Activity: Give the data again in full, without pictures.

**** Excerpted records ****

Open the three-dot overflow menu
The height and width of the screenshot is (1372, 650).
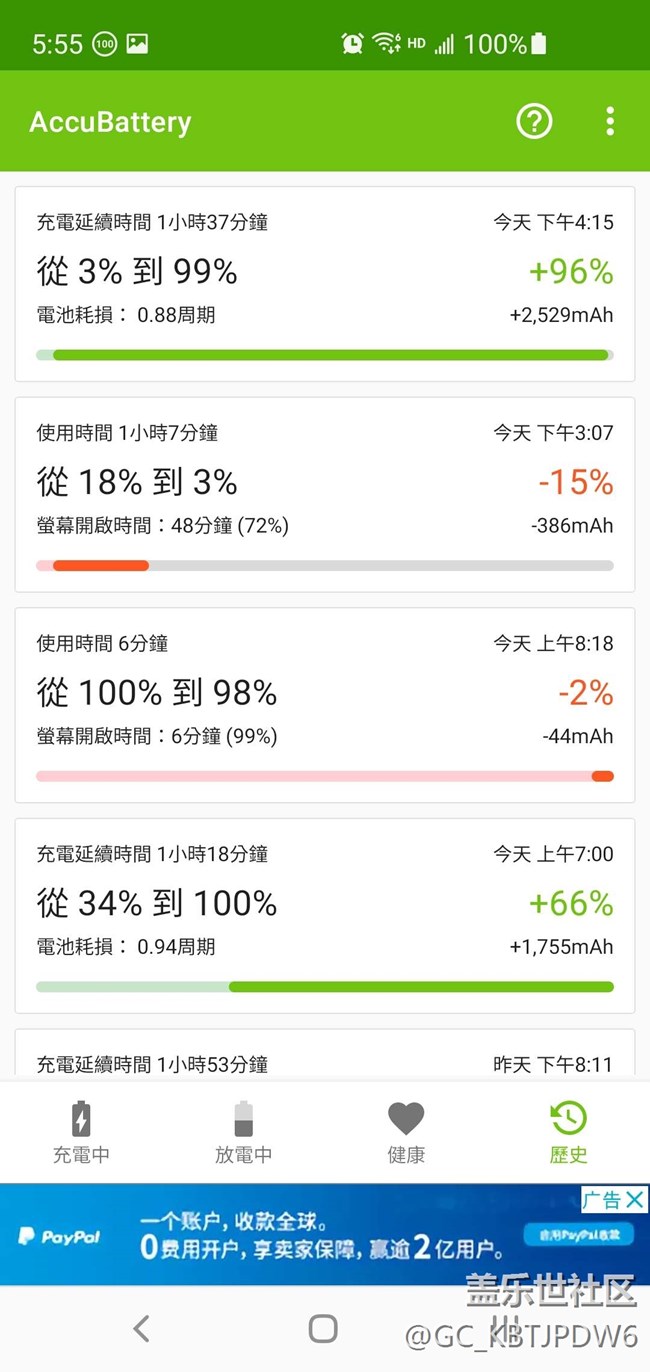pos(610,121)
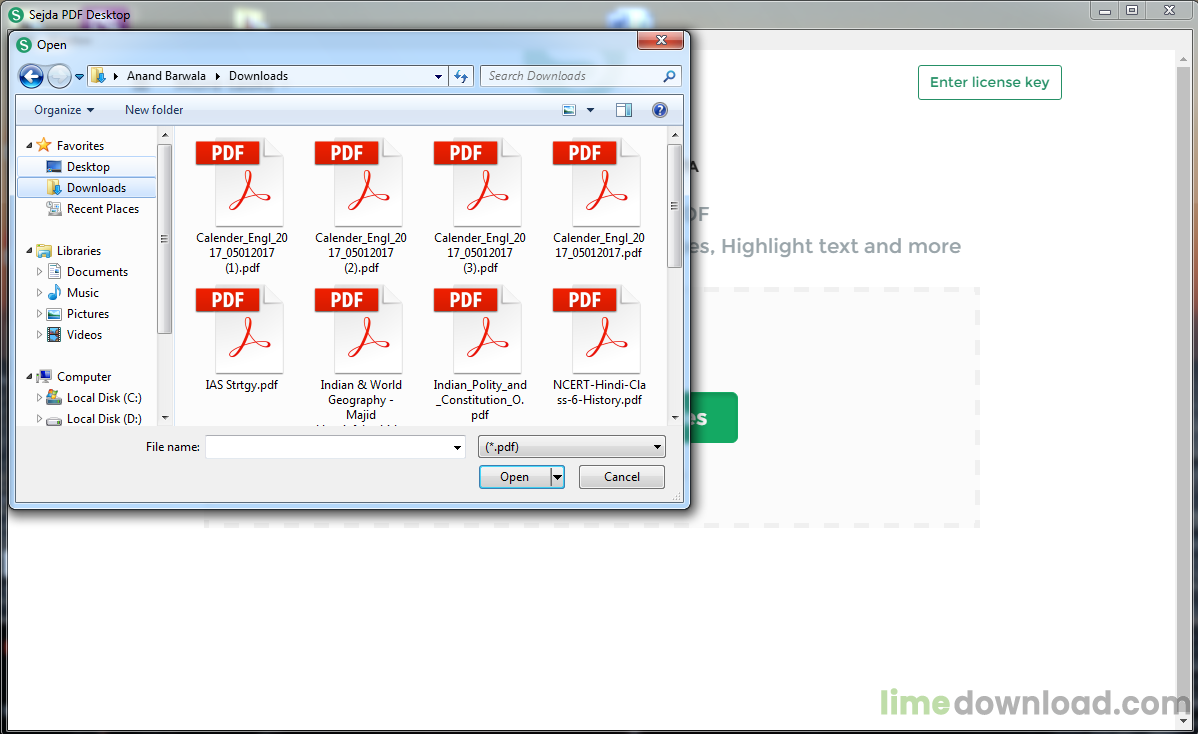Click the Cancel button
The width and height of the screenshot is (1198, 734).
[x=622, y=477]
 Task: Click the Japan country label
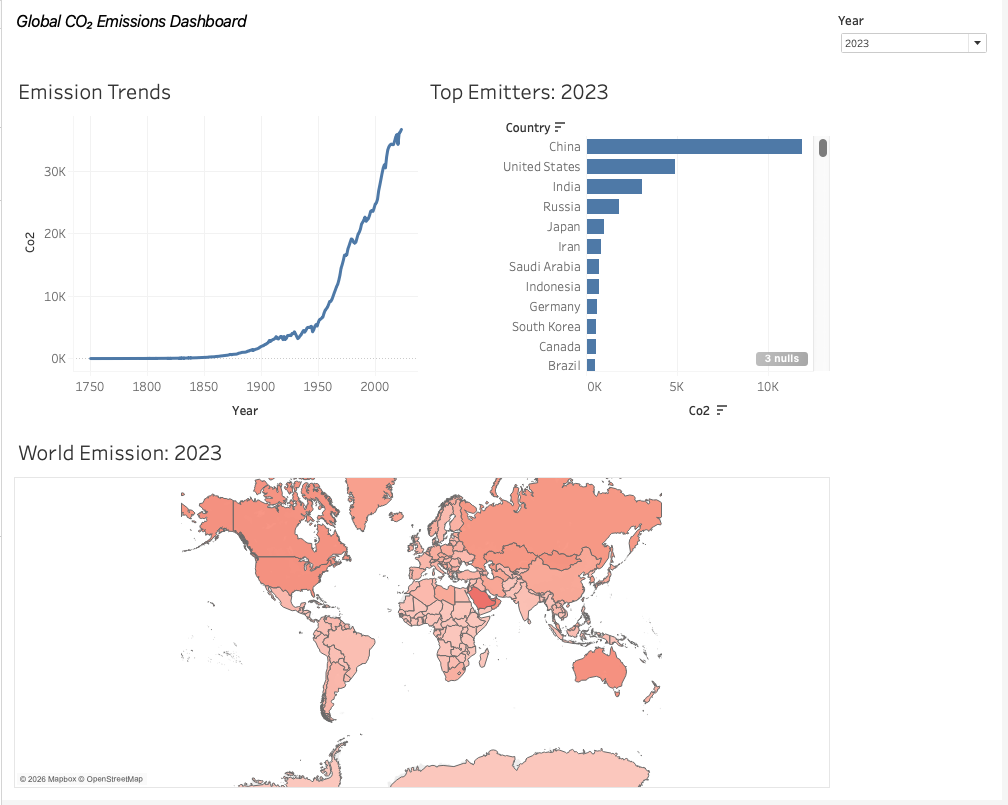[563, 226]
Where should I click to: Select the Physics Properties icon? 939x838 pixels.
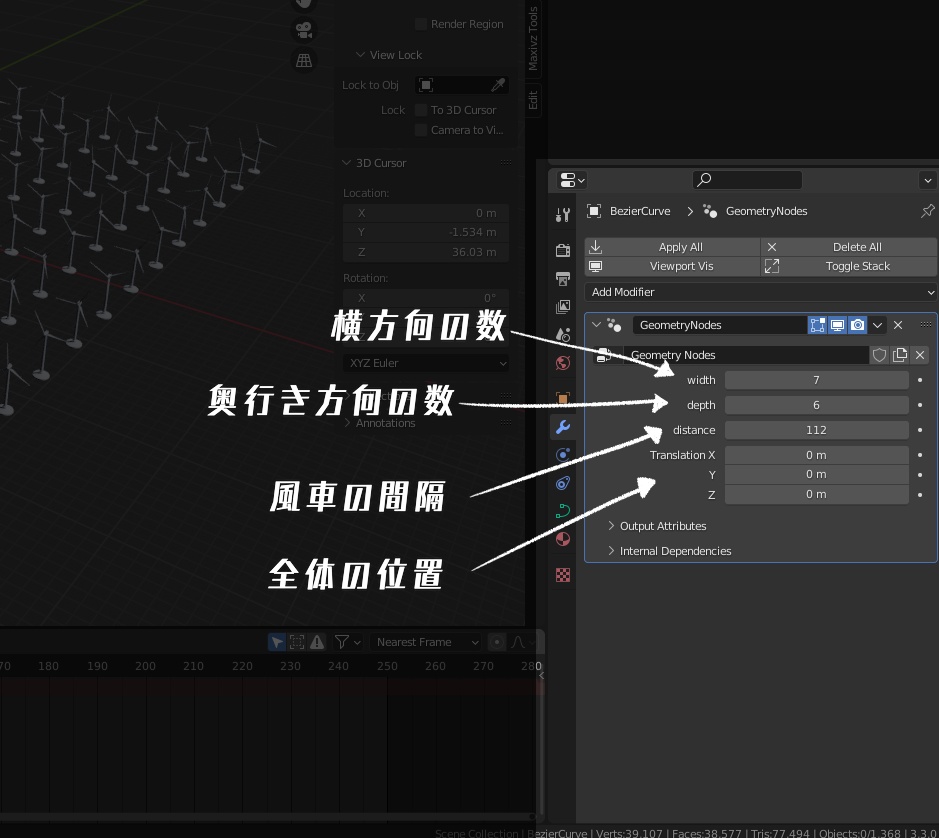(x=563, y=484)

****

Solution to this problem:
Open the three-dot overflow menu
The height and width of the screenshot is (1372, 650).
pos(610,121)
Click the Cancel button
The width and height of the screenshot is (1198, 734).
[x=622, y=477]
 Task: Click the Japan country label
[563, 226]
Where should I click to: Select the Physics Properties icon? 939x838 pixels.
(x=563, y=484)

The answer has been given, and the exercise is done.